### Document text
◇ ◇ ◇ ◇

Grade 2 student Mia with a label and letter she made to educate others about how to recycle paper on campus.
by LeeAnne Lavender
Service Learning Coach
A recent grade 2 unit called “Be the Change” has resulted in several powerful service learning experiences that have created ripples of change on campus, in Shanghai, and reached as far as Hong Kong, London and California.
Coming after a unit called “I am a Global Citizen”, the “Be the Change” unit was designed to give students a way to create action plans linking a United Nations’ Sustainable Development Goal (SDG) to a local or global need.
And what a wealth of action occurred! The students were excited to apply their learning in tangible ways, and used all five components of the service learning cycle to create a variety of experiences that met environmental and social needs.
Here are some examples of the deep learning that occurred:
· one group investigated trees and the value of trees to our planet’s ecosystems. They researched local trees, and wondered if they could plant a Querus tree on campus. After receiving permission, they planted a tree in the elementary school playground, and made posters to educate peers about the importance of trees.

◇ ◇ ◇ ◇

### Given problem 1
According to the article, which unit came before the grade 2 "Be the Change" unit?
The article and the entries that come after it are unrelated material.

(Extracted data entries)
◇ ◇ ◇ ◇

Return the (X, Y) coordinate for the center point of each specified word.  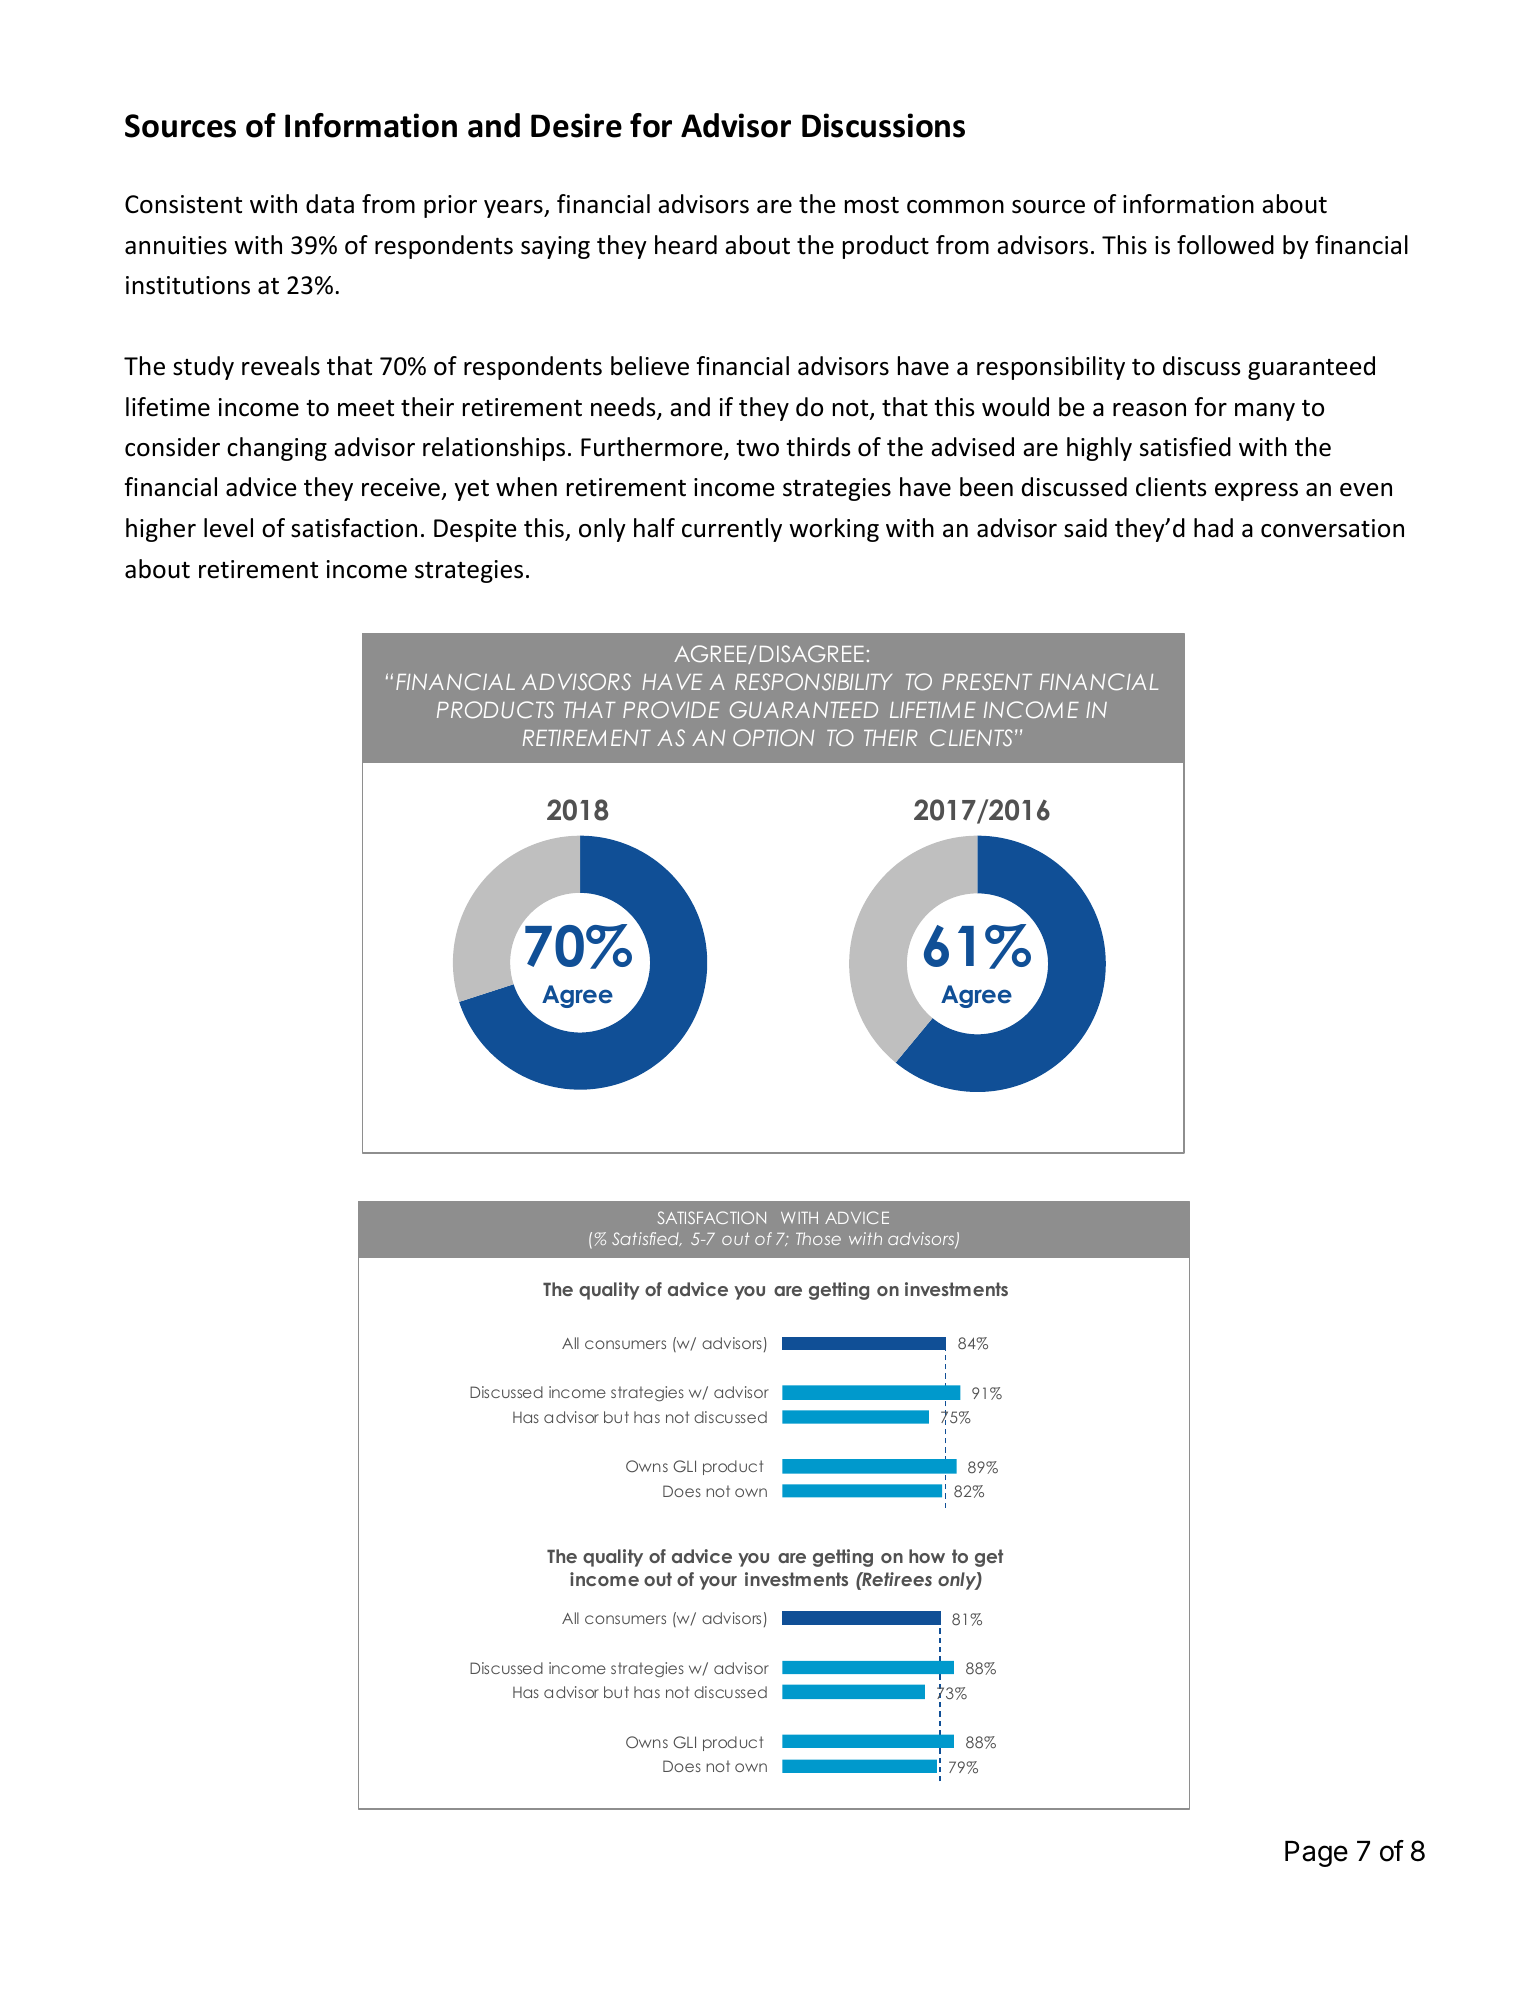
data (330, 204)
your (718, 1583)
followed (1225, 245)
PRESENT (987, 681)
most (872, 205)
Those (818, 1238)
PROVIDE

◇ ◇ ◇ ◇

### Given problem 2
Format the extracted data entries above as a numbered list, omitting any blank lines and leaving the pictures out.

### Full output 1
A unit called "I am a Global Citizen" came before it.

### Full output 2
1. Return the (X, Y) coordinate for the center point of each specified word.  
2. data (330, 204)
3. your (718, 1583)
4. followed (1225, 245)
5. PRESENT (987, 681)
6. most (872, 205)
7. Those (818, 1238)
8. PROVIDE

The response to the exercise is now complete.